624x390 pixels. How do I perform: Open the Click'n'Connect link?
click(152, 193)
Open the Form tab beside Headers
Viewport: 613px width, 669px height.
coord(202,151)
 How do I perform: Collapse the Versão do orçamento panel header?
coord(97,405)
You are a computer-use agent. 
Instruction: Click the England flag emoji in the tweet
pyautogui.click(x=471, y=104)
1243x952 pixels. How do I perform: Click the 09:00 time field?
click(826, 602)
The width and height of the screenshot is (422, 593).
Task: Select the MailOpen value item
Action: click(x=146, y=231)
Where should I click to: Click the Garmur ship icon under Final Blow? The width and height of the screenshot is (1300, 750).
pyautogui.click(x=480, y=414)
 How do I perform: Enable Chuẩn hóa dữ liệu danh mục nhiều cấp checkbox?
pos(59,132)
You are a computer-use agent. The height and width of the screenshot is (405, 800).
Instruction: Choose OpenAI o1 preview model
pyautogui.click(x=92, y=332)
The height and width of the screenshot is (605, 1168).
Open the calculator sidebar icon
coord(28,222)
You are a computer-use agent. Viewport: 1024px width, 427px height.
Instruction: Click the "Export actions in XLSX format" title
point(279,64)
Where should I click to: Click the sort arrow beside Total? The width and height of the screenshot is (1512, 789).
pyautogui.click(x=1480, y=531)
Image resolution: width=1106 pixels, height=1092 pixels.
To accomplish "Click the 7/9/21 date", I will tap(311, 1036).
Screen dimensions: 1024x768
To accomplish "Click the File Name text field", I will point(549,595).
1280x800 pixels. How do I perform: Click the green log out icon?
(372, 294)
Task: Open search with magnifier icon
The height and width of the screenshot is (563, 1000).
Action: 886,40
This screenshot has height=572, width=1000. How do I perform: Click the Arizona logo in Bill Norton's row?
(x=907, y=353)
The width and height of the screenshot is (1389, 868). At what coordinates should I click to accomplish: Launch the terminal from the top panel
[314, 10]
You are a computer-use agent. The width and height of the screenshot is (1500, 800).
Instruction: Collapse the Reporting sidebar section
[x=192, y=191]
━━━━━━━━━━━━━━━━━━━━
* **EXERCISE REQUIREMENTS**
Without leaving anything out, give the entries again exactly.

* **WRITTEN SOLUTION**
624x390 pixels. How do I perform: Open the Click'n'Connect link?
click(152, 193)
Open the Form tab beside Headers
Viewport: 613px width, 669px height.
coord(202,151)
 How do I perform: Collapse the Versão do orçamento panel header?
coord(97,405)
You are a computer-use agent. 
Instruction: Click the England flag emoji in the tweet
pyautogui.click(x=471, y=104)
1243x952 pixels. How do I perform: Click the 09:00 time field?
click(826, 602)
The width and height of the screenshot is (422, 593).
Task: Select the MailOpen value item
Action: click(x=146, y=231)
Where should I click to: Click the Garmur ship icon under Final Blow? The width and height of the screenshot is (1300, 750).
pyautogui.click(x=480, y=414)
 How do I perform: Enable Chuẩn hóa dữ liệu danh mục nhiều cấp checkbox?
pos(59,132)
You are a computer-use agent. The height and width of the screenshot is (405, 800).
Instruction: Choose OpenAI o1 preview model
pyautogui.click(x=92, y=332)
The height and width of the screenshot is (605, 1168).
Open the calculator sidebar icon
coord(28,222)
You are a computer-use agent. Viewport: 1024px width, 427px height.
Instruction: Click the "Export actions in XLSX format" title
point(279,64)
Where should I click to: Click the sort arrow beside Total? The width and height of the screenshot is (1512, 789).
pyautogui.click(x=1480, y=531)
Image resolution: width=1106 pixels, height=1092 pixels.
To accomplish "Click the 7/9/21 date", I will tap(311, 1036).
Screen dimensions: 1024x768
To accomplish "Click the File Name text field", I will point(549,595).
1280x800 pixels. How do I perform: Click the green log out icon?
(372, 294)
Task: Open search with magnifier icon
The height and width of the screenshot is (563, 1000).
Action: 886,40
This screenshot has height=572, width=1000. How do I perform: Click the Arizona logo in Bill Norton's row?
(x=907, y=353)
The width and height of the screenshot is (1389, 868). At what coordinates should I click to accomplish: Launch the terminal from the top panel
[314, 10]
You are a computer-use agent. The width and height of the screenshot is (1500, 800).
Instruction: Collapse the Reporting sidebar section
[x=192, y=191]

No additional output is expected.